_Task description_
Can you retype the lines, starting at the line that contains "The image size is (899, 1100)." and stopping after the final line, with the pictures left out?
------ Listed entries ------
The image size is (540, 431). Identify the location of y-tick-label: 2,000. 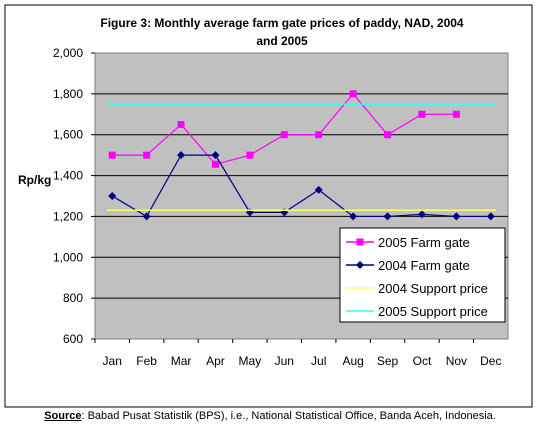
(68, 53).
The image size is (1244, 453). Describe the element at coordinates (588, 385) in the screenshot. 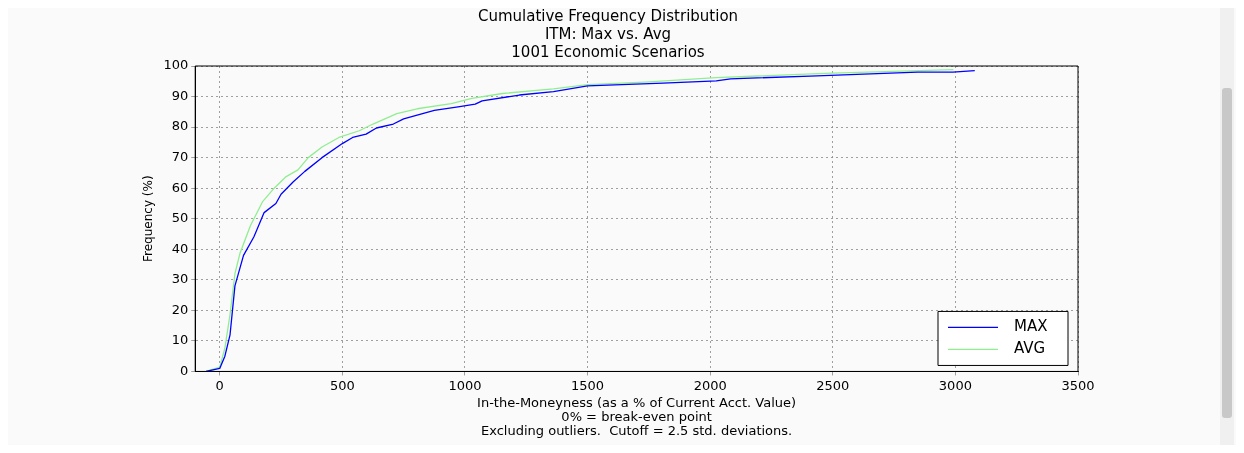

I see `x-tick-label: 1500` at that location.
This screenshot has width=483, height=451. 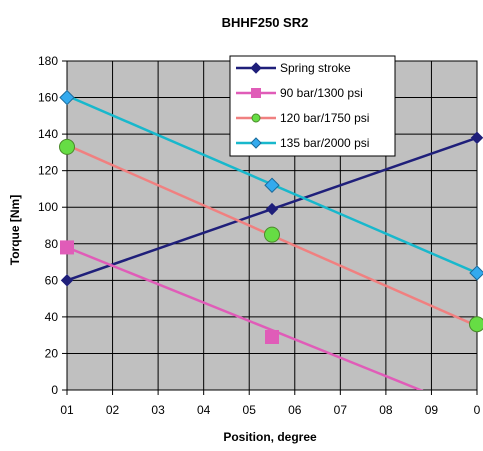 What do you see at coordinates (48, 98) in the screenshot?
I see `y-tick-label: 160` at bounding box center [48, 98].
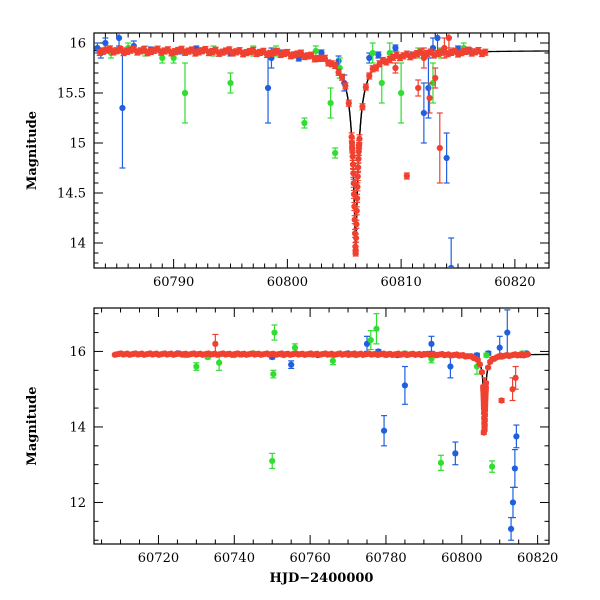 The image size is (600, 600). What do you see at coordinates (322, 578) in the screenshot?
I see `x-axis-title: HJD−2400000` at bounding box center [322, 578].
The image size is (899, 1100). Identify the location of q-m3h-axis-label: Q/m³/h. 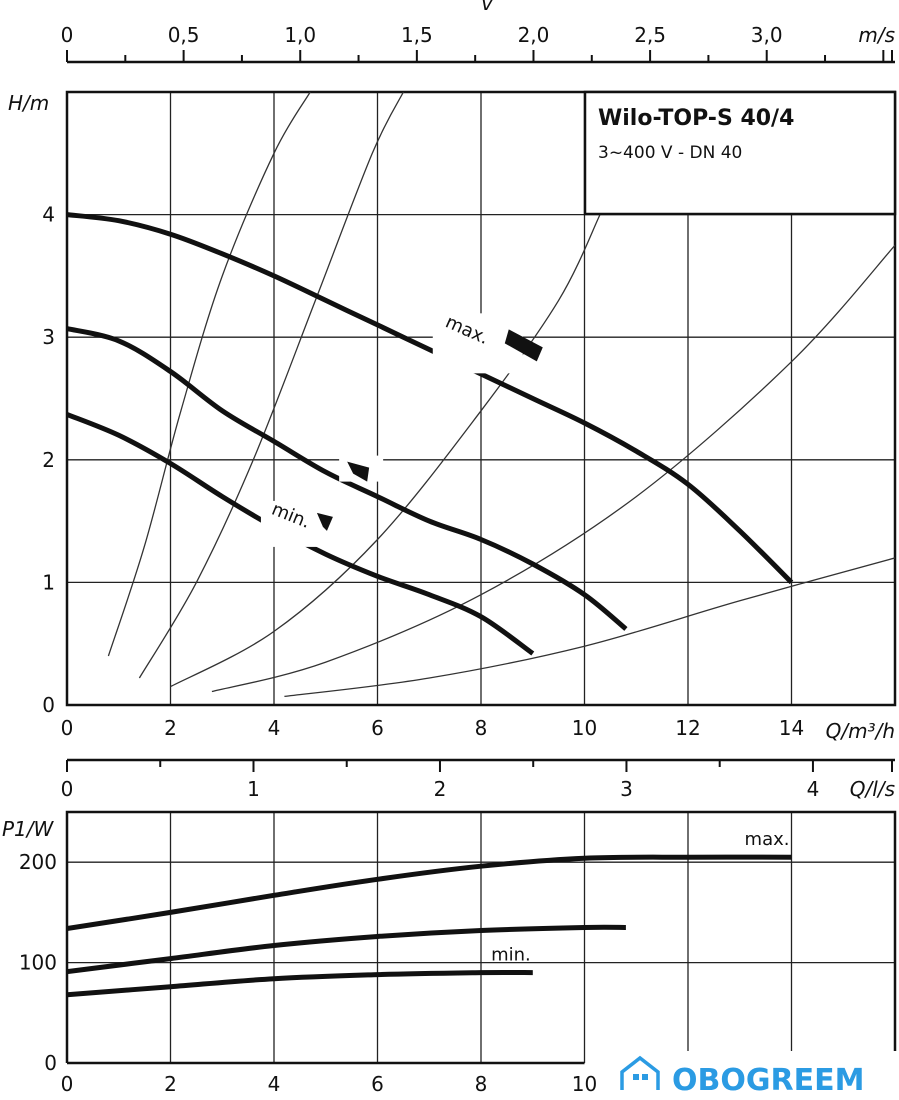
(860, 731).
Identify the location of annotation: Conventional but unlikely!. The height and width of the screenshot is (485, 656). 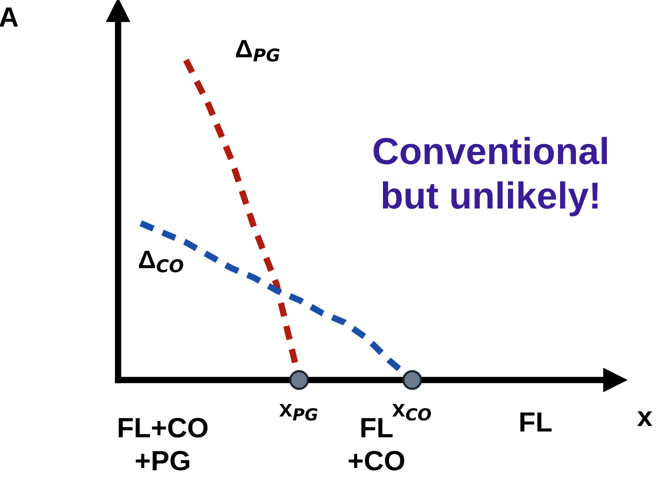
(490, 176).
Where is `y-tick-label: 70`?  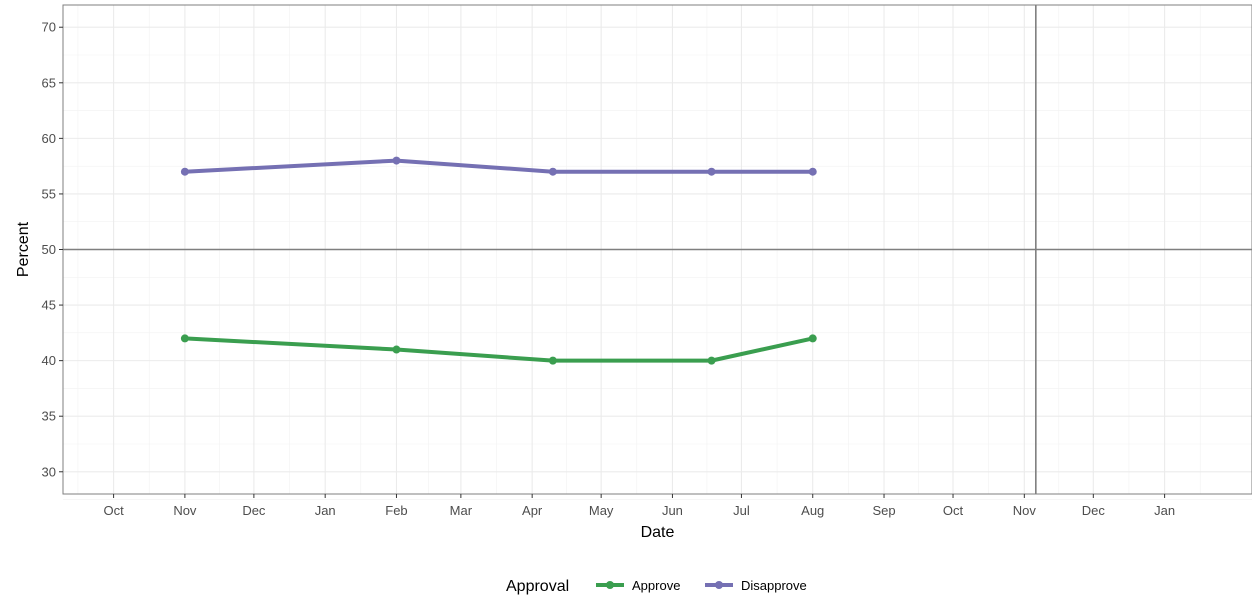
------
_Problem solution_
The image size is (899, 1100). Identify the location of q-m3h-axis-label: Q/m³/h. 
(860, 731).
Identify the location of annotation: Conventional but unlikely!. The height and width of the screenshot is (485, 656). 
(490, 176).
Where is `y-tick-label: 70`?  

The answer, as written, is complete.